_Required action_
Please reproduce the entries below exactly, leaving the pictures out.

_Data under study_
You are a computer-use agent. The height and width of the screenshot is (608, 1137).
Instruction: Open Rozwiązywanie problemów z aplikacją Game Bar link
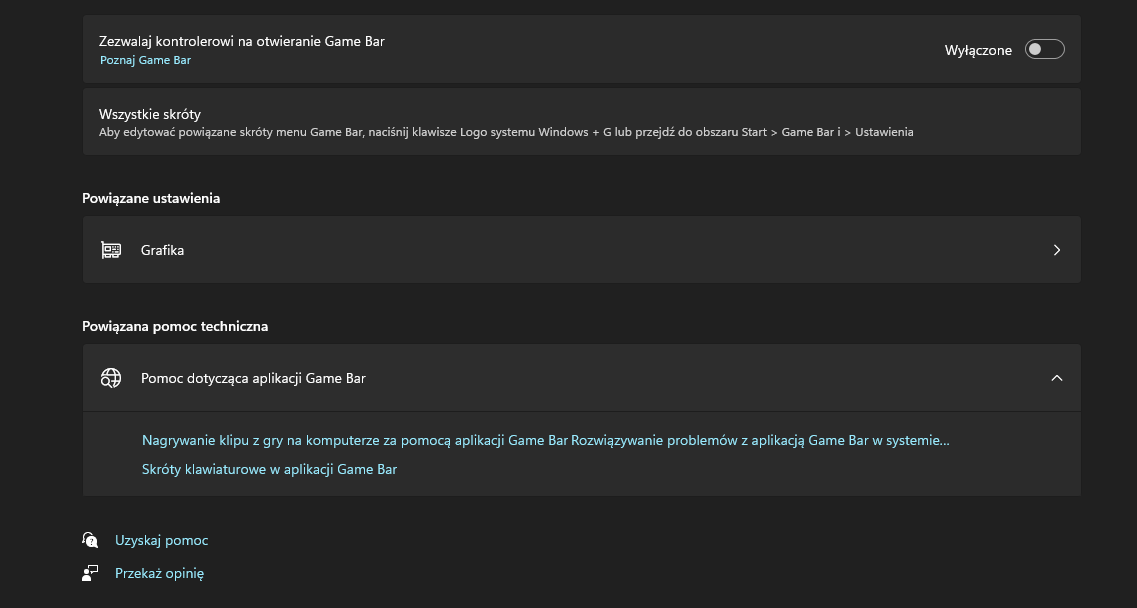tap(760, 440)
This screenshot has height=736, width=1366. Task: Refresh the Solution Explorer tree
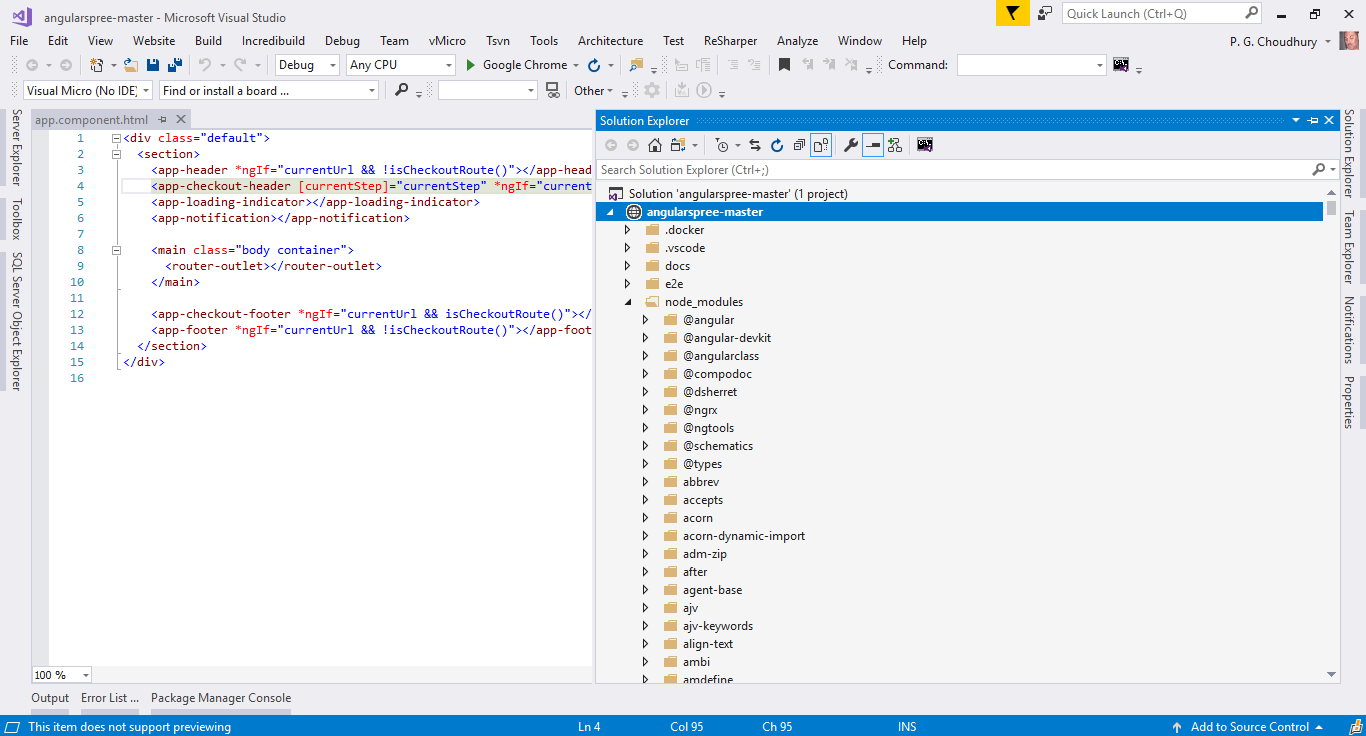777,145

_Answer for this exercise_
You are a computer-use agent. The height and width of the screenshot is (608, 1137).
Instruction: Open Rozwiązywanie problemów z aplikacją Game Bar link
tap(760, 440)
This screenshot has height=736, width=1366. Task: Refresh the Solution Explorer tree
777,145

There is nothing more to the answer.